Macunaíma nasce de uma “mulher
macho” que pari um filho. Esta cena retrata a realidade que
vivemos. Um país jovem, cansado e cheio de desejos de ter tudo, sem
ter que realizar nenhum esforço. Podemos ver isso na quase
totalidade política do nosso país onde o mais “esperto” vence o
mais fraco.
Esta
visão conservadora, representa a tradição colonialista que
pressupõe uma supremacia do homem branco sobre os demais grupos e
culturas. Há nesse sentido um esforço em assimilar qualquer
indivíduo aos padrões da classe média branca. As consequências
dessa visão no olhar educacional são percebidas no modelo de
privação / destituição que se centra no aluno, promovendo um
distanciamento do percebimento da realidade de classes e seus efeitos
sobre o processo educacional. Incluindo um afastamento da relação
professor/aluno.
Reconhecer a possibilidade de outras
culturas não quer dizer realizar um esforço para que as mesmas
sejam culturalmente valorizadas e tenham a oportunidade de emergir no
contexto educacional. O excluído é incluído conforme o desejo de
quem o está incluindo.
O contexto educacional torna-se um
mecanismo avassalador/silenciador, principalmente das culturas
populares, vistas como manifestações inferiores que, em relação
ao ambiente educacional, não necessitam ser incluídas no currículo.
Embora já ocorram movimentos de elaboração de currículos que
contemplem essa diversidade sem sobreposição cultural.
Na escola os diálogos culturais, que
acontecem constantemente, ainda têm o caráter de não
reconhecimento do outro mostrando que em nossa educação permanece
características da reprodução social do trabalho ou seja, a
educação é moldada conforme o grupo a qual ela se dirige.

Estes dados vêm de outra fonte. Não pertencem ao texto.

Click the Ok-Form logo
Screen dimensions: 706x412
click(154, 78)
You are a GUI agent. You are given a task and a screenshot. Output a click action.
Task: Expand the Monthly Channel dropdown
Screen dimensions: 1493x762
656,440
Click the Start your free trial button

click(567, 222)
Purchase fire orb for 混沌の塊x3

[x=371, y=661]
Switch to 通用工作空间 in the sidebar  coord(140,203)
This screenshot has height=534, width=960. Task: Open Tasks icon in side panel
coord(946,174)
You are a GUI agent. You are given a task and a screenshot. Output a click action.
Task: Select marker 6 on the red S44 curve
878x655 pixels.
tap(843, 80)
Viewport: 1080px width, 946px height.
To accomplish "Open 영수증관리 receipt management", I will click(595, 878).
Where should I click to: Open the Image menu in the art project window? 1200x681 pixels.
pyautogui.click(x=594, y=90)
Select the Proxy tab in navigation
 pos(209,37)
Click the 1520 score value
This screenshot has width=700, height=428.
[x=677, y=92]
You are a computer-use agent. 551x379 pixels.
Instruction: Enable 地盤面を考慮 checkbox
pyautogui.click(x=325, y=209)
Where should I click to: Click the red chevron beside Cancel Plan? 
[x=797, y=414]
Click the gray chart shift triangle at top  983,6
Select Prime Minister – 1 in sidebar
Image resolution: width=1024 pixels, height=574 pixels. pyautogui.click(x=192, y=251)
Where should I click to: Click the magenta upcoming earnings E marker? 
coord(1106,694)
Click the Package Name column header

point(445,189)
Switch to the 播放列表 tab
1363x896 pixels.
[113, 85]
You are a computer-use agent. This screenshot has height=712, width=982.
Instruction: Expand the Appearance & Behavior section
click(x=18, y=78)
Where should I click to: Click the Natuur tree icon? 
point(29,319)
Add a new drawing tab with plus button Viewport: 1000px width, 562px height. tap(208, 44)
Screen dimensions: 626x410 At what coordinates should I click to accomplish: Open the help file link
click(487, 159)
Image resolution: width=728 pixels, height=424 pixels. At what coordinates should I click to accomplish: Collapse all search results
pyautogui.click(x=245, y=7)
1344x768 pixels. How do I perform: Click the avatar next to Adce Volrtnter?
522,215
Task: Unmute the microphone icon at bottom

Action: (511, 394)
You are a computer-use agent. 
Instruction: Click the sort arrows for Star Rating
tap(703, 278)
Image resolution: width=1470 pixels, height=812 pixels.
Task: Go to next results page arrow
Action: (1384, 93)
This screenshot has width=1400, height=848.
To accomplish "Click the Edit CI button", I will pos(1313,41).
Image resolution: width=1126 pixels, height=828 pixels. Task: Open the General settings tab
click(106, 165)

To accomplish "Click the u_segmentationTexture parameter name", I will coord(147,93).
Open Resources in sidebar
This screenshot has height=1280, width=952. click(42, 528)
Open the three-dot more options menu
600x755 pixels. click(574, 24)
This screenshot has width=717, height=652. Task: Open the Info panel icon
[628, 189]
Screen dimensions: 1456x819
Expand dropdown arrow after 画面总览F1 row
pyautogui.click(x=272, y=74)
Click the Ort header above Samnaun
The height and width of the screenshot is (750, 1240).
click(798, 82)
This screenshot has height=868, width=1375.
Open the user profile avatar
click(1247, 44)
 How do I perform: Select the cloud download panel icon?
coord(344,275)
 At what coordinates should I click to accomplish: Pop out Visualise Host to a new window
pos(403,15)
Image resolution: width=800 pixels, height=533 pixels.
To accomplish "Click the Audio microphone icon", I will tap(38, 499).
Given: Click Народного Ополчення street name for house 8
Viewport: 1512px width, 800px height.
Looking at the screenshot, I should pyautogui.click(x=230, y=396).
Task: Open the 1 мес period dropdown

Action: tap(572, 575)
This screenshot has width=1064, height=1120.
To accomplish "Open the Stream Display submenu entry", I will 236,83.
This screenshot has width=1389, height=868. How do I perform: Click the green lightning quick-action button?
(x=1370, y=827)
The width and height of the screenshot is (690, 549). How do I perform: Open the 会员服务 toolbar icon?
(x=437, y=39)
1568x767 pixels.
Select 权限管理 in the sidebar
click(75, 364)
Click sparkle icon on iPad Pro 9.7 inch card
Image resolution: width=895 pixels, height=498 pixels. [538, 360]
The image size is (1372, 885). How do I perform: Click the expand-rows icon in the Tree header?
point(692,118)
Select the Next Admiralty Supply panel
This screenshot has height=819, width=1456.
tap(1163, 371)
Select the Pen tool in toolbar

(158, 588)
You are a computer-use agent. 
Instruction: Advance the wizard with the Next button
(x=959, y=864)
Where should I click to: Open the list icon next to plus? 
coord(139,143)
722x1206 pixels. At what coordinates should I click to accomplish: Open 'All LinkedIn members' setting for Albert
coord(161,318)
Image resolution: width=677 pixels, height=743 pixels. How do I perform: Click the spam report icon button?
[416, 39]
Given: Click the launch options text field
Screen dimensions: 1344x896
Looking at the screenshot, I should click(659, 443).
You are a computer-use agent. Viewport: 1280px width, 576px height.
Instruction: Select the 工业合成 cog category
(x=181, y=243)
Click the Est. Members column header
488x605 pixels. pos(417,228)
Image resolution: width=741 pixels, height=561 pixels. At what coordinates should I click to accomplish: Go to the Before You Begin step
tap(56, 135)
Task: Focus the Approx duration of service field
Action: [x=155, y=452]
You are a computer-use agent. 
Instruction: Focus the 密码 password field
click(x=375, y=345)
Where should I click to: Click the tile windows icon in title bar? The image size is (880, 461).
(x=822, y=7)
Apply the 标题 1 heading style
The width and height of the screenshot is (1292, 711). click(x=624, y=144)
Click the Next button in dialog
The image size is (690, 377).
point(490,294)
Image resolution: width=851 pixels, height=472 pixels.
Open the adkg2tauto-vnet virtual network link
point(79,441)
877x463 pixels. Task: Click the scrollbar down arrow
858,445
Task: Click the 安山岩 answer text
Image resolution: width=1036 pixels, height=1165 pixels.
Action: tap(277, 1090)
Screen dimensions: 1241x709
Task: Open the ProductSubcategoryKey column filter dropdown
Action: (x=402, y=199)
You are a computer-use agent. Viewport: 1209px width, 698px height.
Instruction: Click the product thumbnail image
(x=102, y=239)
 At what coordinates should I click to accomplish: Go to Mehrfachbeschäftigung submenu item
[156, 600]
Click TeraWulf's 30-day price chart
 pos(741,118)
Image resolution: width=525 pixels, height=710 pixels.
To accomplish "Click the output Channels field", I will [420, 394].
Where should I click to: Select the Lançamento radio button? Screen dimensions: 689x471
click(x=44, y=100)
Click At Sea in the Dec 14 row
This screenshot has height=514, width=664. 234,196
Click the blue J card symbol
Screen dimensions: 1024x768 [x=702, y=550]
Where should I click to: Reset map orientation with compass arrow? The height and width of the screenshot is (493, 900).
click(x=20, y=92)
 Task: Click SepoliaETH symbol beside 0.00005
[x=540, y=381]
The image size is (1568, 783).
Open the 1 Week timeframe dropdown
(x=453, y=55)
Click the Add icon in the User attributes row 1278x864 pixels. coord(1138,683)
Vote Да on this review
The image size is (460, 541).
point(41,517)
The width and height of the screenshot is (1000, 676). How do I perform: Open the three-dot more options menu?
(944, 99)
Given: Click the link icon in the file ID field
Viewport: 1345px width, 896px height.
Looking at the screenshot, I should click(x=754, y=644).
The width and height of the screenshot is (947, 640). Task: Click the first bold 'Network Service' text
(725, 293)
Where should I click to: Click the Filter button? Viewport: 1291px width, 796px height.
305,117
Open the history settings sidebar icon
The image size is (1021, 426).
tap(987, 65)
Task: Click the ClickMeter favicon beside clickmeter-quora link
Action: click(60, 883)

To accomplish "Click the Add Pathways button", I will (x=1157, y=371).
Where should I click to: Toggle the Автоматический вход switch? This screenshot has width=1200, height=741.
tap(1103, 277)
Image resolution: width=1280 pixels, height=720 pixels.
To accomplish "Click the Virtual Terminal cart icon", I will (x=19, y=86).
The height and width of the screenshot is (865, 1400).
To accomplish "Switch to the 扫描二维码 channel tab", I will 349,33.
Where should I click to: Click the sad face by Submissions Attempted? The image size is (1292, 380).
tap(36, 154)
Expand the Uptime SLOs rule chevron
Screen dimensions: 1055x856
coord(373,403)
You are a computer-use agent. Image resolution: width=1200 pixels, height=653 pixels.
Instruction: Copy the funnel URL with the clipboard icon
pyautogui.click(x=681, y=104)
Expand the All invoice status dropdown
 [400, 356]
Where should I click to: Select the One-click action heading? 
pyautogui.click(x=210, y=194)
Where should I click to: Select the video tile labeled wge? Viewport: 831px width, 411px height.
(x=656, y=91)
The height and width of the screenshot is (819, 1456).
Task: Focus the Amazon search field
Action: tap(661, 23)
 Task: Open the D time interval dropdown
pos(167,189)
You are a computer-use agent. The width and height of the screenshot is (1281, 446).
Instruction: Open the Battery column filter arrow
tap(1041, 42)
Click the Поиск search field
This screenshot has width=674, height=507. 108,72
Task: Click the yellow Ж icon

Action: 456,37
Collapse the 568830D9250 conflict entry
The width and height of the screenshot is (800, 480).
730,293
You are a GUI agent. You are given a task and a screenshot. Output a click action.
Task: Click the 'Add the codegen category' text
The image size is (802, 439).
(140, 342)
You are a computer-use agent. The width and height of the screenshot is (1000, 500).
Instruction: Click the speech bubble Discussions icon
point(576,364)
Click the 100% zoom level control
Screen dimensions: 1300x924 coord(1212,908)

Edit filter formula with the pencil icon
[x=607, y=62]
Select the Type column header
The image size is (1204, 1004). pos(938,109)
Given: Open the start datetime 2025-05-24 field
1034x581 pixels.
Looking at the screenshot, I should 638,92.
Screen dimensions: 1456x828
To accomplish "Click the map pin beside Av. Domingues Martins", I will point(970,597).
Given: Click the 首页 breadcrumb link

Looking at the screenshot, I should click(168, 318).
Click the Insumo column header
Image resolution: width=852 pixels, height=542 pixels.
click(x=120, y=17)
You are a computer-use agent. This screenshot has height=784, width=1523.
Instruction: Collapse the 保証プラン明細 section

A escola é inserida em uma região
com características geo. econômica-cultural, mas não considera que
a comunidade do seu entorno possui uma cultura formada por diferentes
grupos que foram se alojando neste espaço geográfico. Sendo a
escola de periferia ainda passa por outro processo, que é comum em
comunidades mais pobres, que é o efeito migratório por questões
financeiras ou outros motivos violentos. As diferenças sociais,
relacionadas à linguagem, cultura, costumes, classe, etc., são
vistas como divisão.
A única forma de construir uma
sociedade igualitária é através do consenso, da construção de
uma cultura comum, há não sobreposição de uma à outra cultura.
Considero que ainda não, no todo, mas
em processo, a educação busca uma perspectiva intercultural onde
alguns espaços educacionais, o reconhecimento do outro neste diálogo
entre os diferentes grupos sociais.
Muitas vezes o professor tenta incluir
o seu aluno e sua cultura no contexto escolar, mas no decorrer da
caminhada essa tentativa de aproximação cria uma tensão que acaba
criando uma ruptura nesta tentativa de aproximação. Observo que dos
professores que estão ingressando nas escolas públicas municipais
atualmente uma boa parcela destes acaba desistindo do seu cargo
exonerando-se com um ou dois meses por não estarem preparados para
atuarem em escolas de periferia. Muitos verbalizam que não fizeram
faculdade para aturarem alunos que não tem respeito por ele
professor. A qual respeito estes professores se referem. Ao aluno
permanecer sentado sem movimento e calado durante, no mínimo 50
minutos? Ou ao aluno que não possua senso crítico?
A escola pode ser excludente em
relação ao aluno e também ao professor.